● **EXCERPTED PASSAGE**:
>> Begin

“You won’t believe it, it’s a shock!”

Russian security services attack famous Ukrainians on TikTok
18 August 2023

Valerii Zaluzhnyi, Commander-in-Chief of the Armed Forces of Ukraine, bought himself a house in Argentina worth €10 million, Prime Minister Denys Shmygal purchased a chalet in France for € 20 million, and Ruslan Martsinkiv, mayor of Ivano-Frankivsk indeed managed to buy a villa in Italy for € 53 million. Are you shocked, indignant, disappointed? That’s the reaction creators of “exposing” videos shared in social media expect from you.

These videos often get millions of views. Regardless of the fact they are usually cobbled together, even if using newest AI technologies, all of them are a part of Russian propaganda.


Short videos about unbelievable possessions of Ukrainian top-officials have been periodically appearing on TikTok during past several months. They’re mostly about elite immovable property in Europe that belongs to Ukrainian politics or high-ranking military. These stories are quite easy to believe, for sometimes it really happens – it’s enough to remember the exposure of Odesa chief enlistment officer Ievhen Borysov or his colleague from Lviv.

However, for one real example of corruption, dozens and hundreds of fakes appeared on TikTok with an obvious aim to discredit the largest possible number of politicians and officials in the eyes of gullible Ukrainian users.

These videos on TikTok are up to 20 seconds long and follow the same pattern. The main idea the authors of these videos are pushing forward is cliched: while ordinary Ukrainians are fighting and volunteering, civil servants and military authorities of the country are buying luxurious villas and cars, making profits from the war. According to the Centre of Countering Disinformation with the National Security and Defense Council, that’s the narrative most often used by Russian propagandists.

>> End

● **RECORDS SUPPLIED**:

>> Begin

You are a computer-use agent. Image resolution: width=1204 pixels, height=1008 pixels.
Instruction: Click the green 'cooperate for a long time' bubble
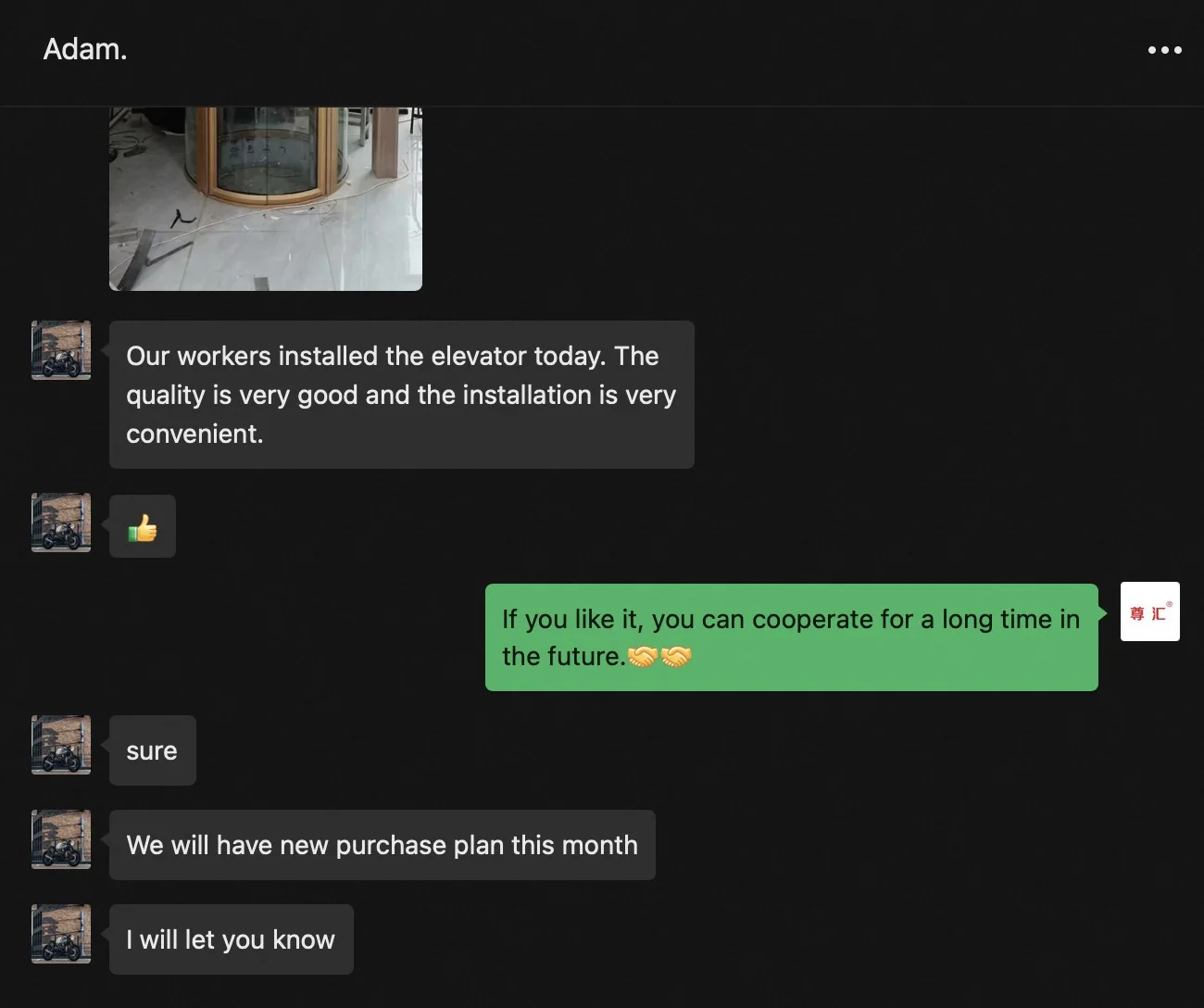click(792, 637)
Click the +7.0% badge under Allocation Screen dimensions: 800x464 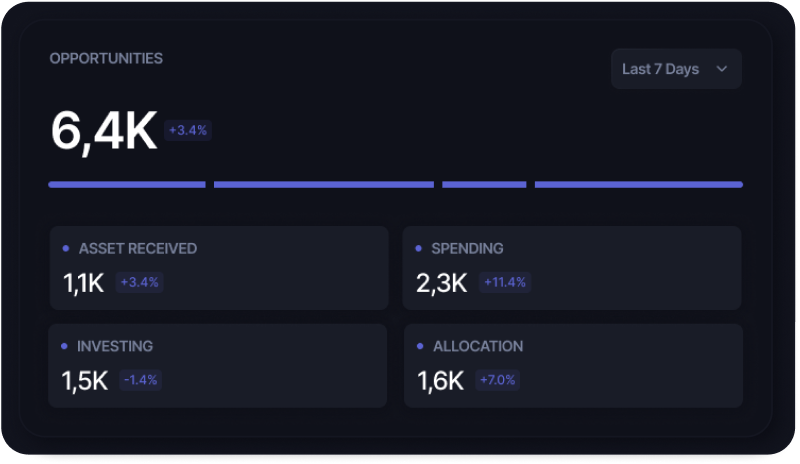click(x=498, y=380)
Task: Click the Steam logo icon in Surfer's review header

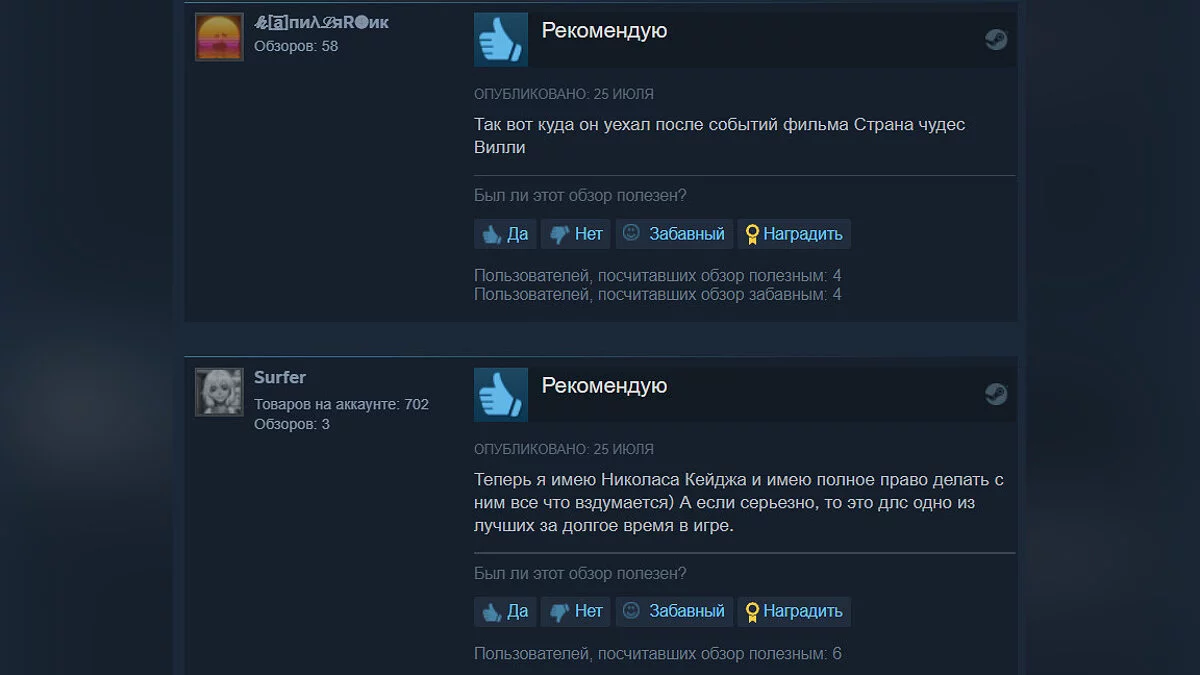Action: (x=996, y=394)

>> End

● **INSTRUCTIONS TO FOLLOW**: In the article about Russian fakes on TikTok, retype the passage that begins with the words containing "These videos often" and ends with "of Russian propaganda.".

● **RESULT**:
These videos often get millions of views. Regardless of the fact they are usually cobbled together, even if using newest AI technologies, all of them are a part of Russian propaganda.